┏━━

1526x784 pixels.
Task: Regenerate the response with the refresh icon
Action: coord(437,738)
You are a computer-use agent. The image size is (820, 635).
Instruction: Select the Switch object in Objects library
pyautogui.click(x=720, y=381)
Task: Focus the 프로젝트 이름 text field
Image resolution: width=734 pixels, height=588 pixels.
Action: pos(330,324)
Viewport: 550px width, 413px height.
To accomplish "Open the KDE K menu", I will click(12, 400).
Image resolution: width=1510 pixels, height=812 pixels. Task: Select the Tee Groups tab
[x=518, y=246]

┗━━
┏━━

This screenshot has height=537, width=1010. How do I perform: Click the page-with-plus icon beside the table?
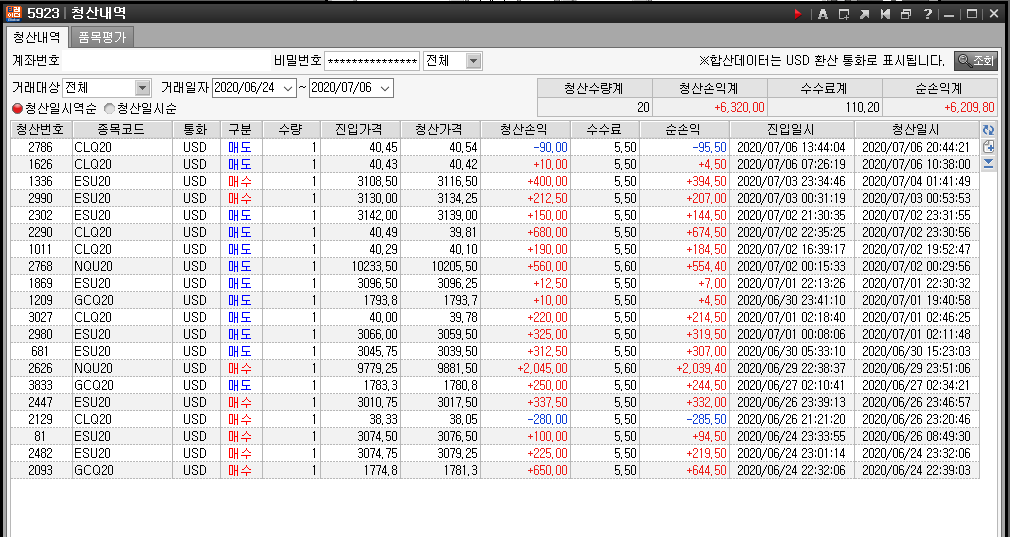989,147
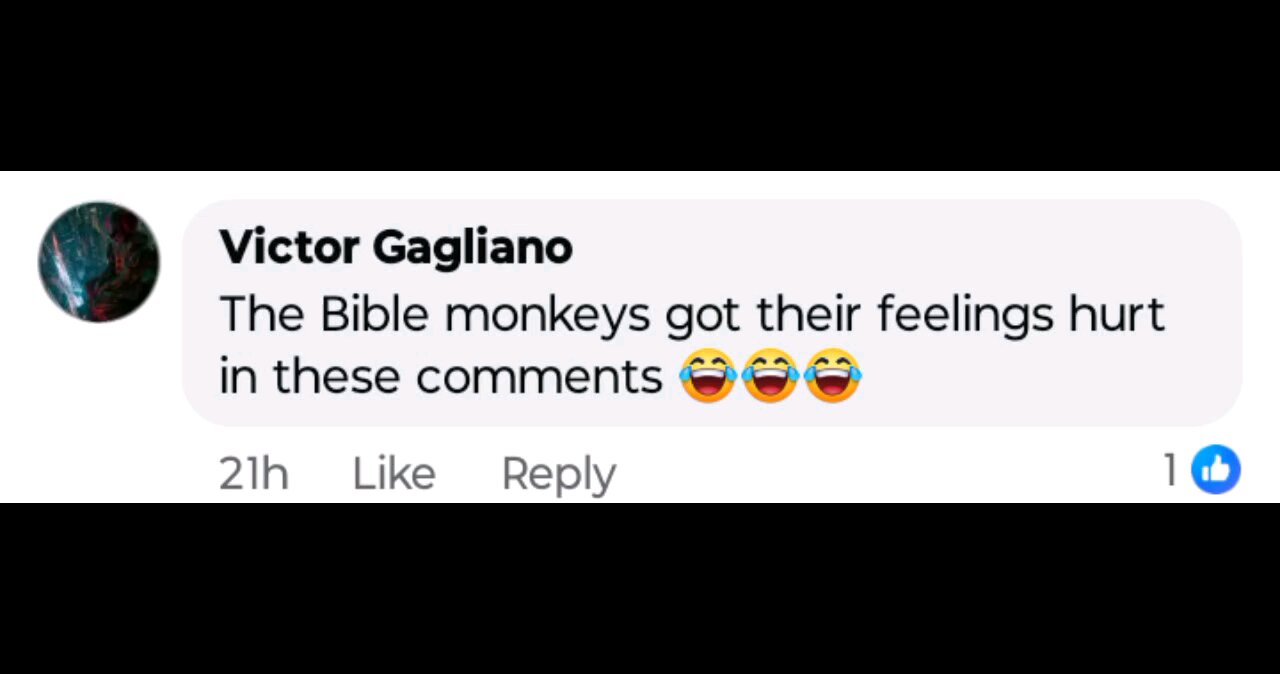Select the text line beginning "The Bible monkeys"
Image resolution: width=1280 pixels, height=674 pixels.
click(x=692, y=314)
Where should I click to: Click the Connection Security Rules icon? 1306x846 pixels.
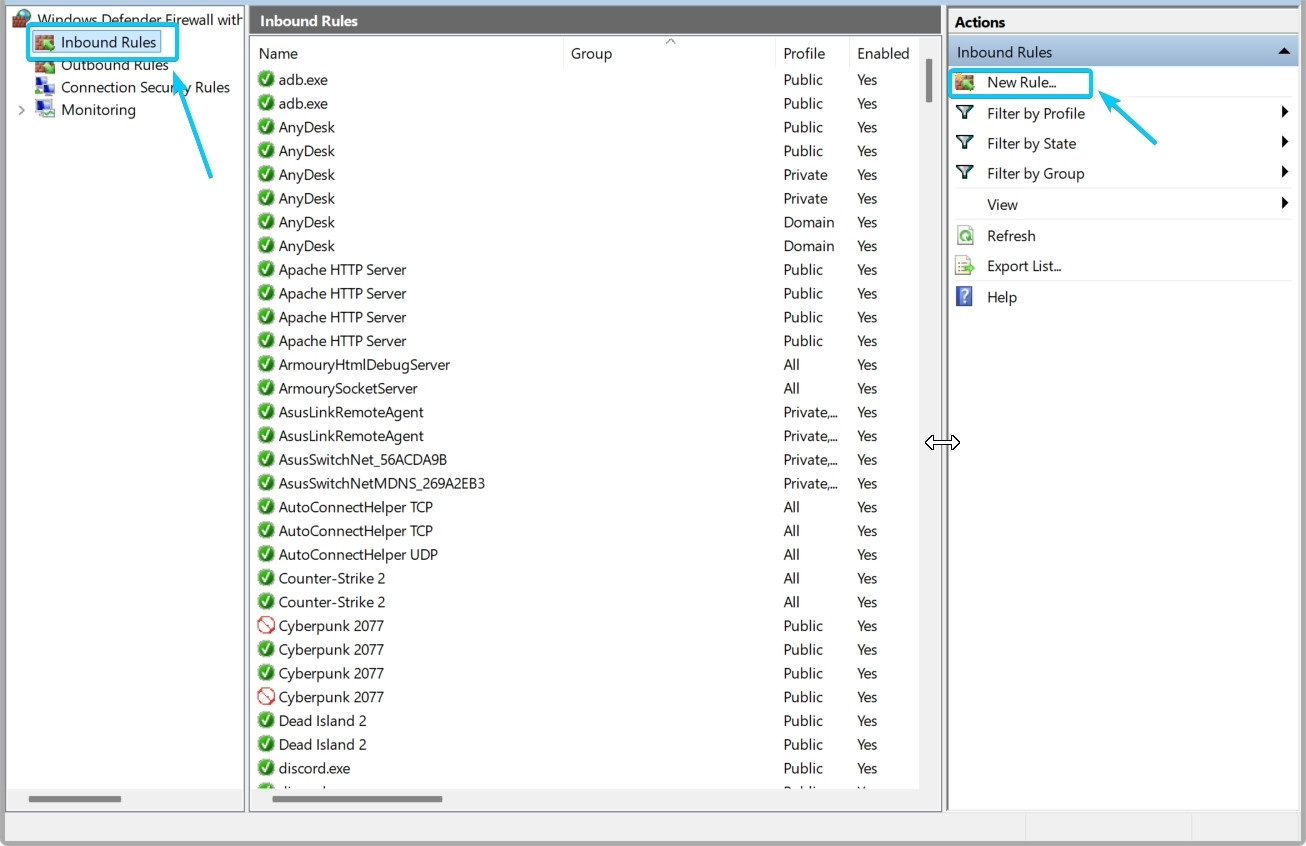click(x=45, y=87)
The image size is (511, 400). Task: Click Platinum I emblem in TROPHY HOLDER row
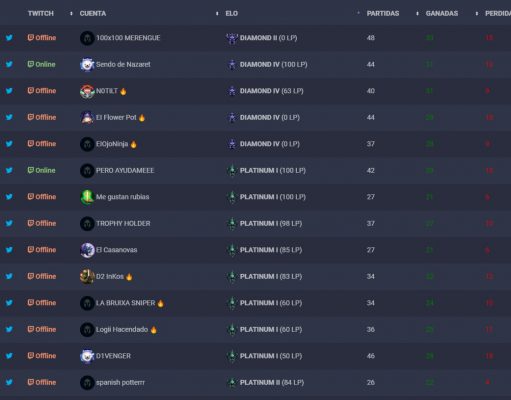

┗━━
┏━━

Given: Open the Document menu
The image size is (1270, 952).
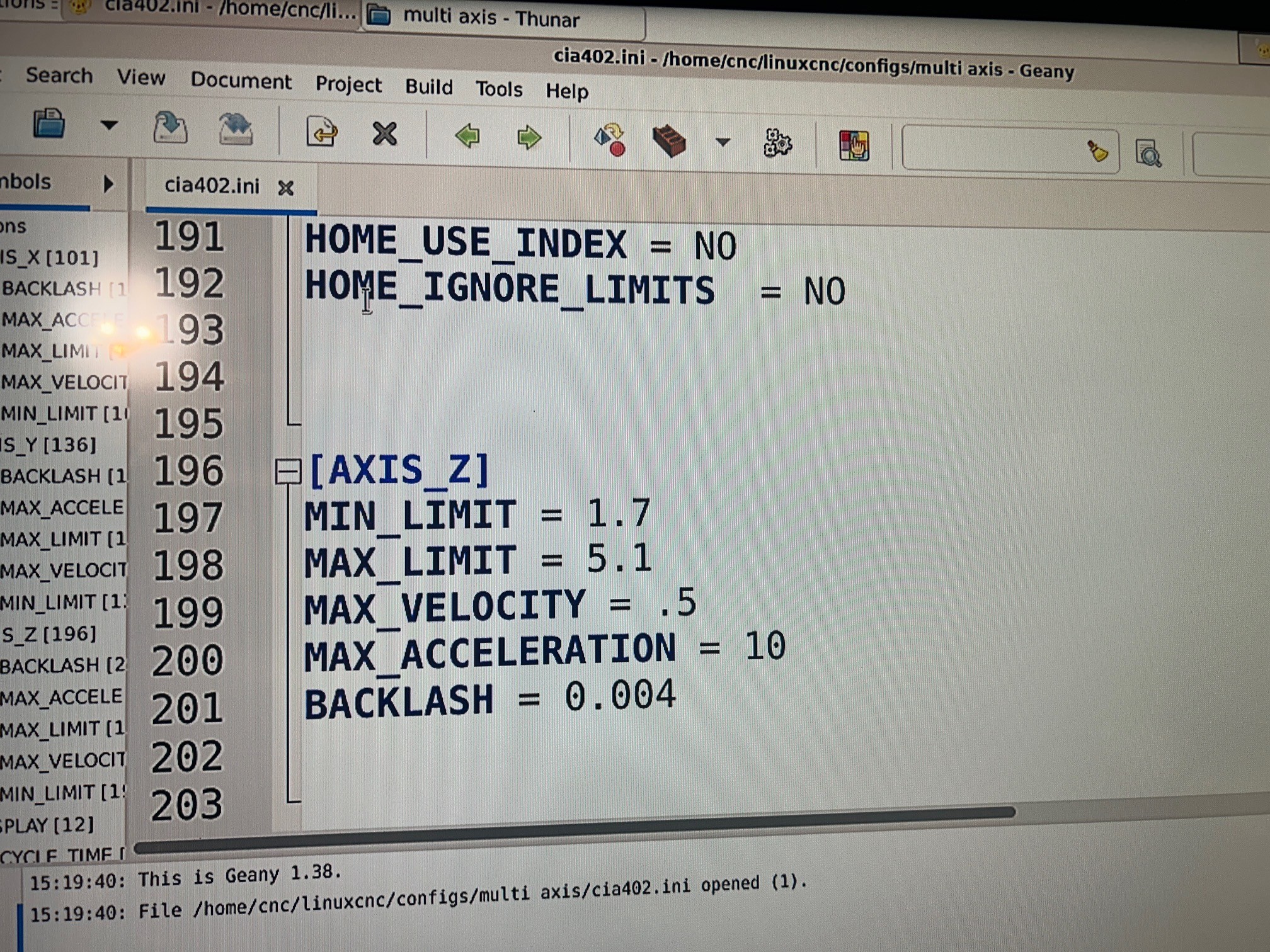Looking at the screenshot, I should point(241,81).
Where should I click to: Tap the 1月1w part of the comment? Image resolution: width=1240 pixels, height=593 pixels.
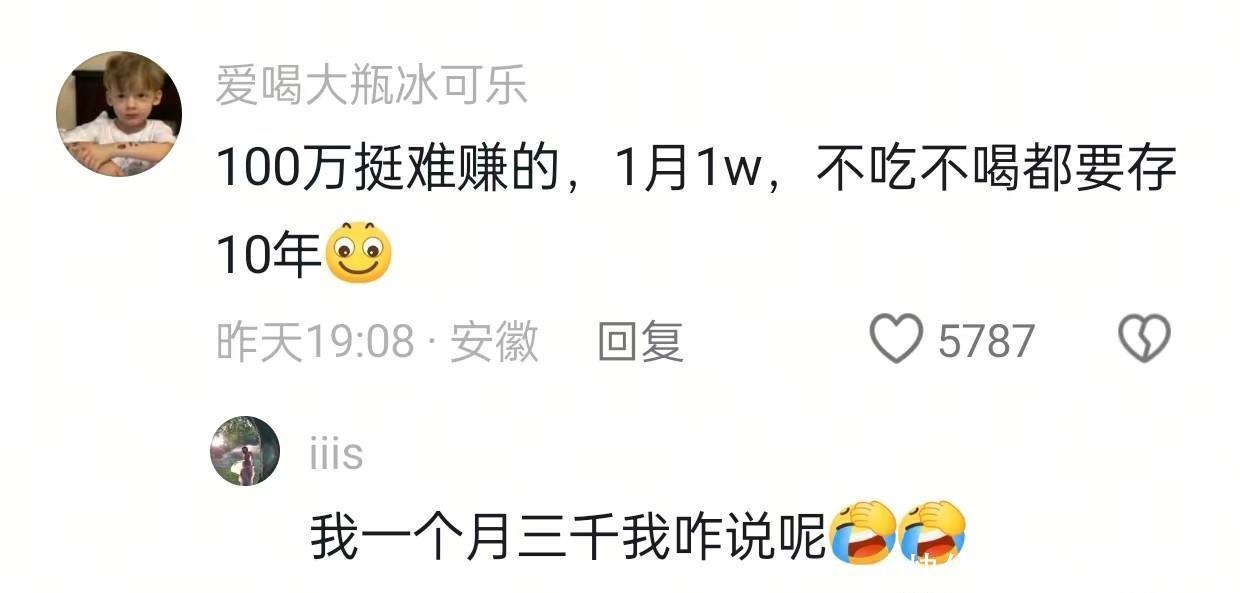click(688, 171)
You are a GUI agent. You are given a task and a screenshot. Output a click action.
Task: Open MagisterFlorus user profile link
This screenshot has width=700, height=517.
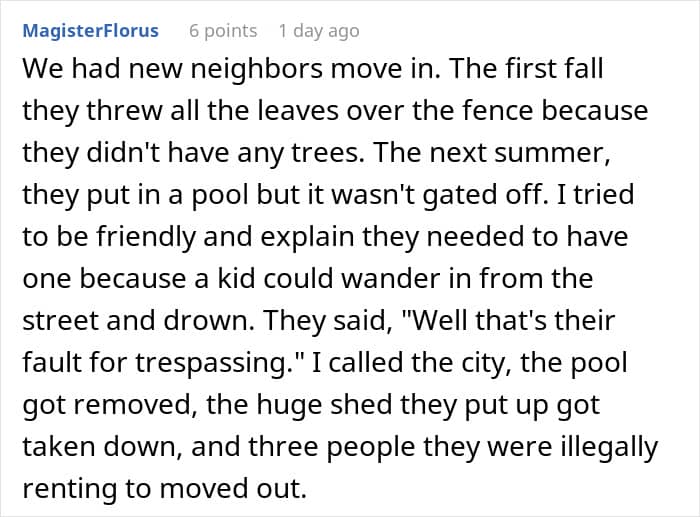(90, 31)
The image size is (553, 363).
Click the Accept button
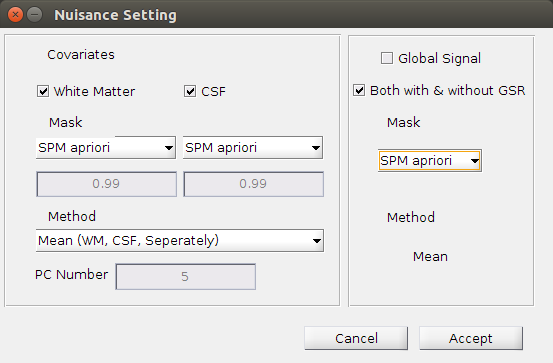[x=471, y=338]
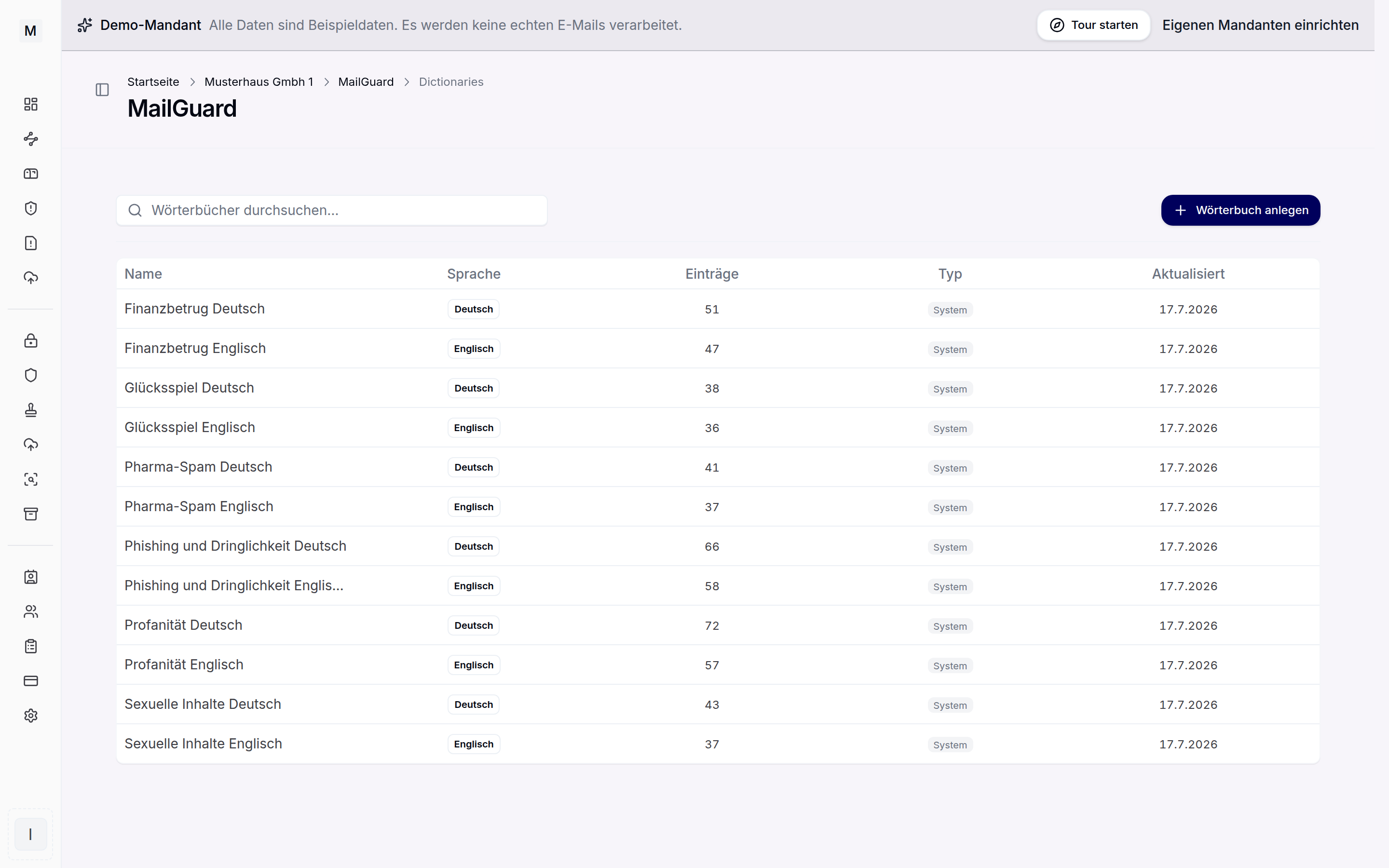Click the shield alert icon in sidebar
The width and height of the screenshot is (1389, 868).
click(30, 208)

┗━━

## [Challenge]
Swap "Tee Groups" for "Green Fees" in the part that opens with the line containing "Image resolution: width=1510" and closes with the line containing "[x=518, y=246]", and return only those lines with nothing else changed.

## [Exercise solution]
Image resolution: width=1510 pixels, height=812 pixels. Task: Select the Green Fees tab
[x=518, y=246]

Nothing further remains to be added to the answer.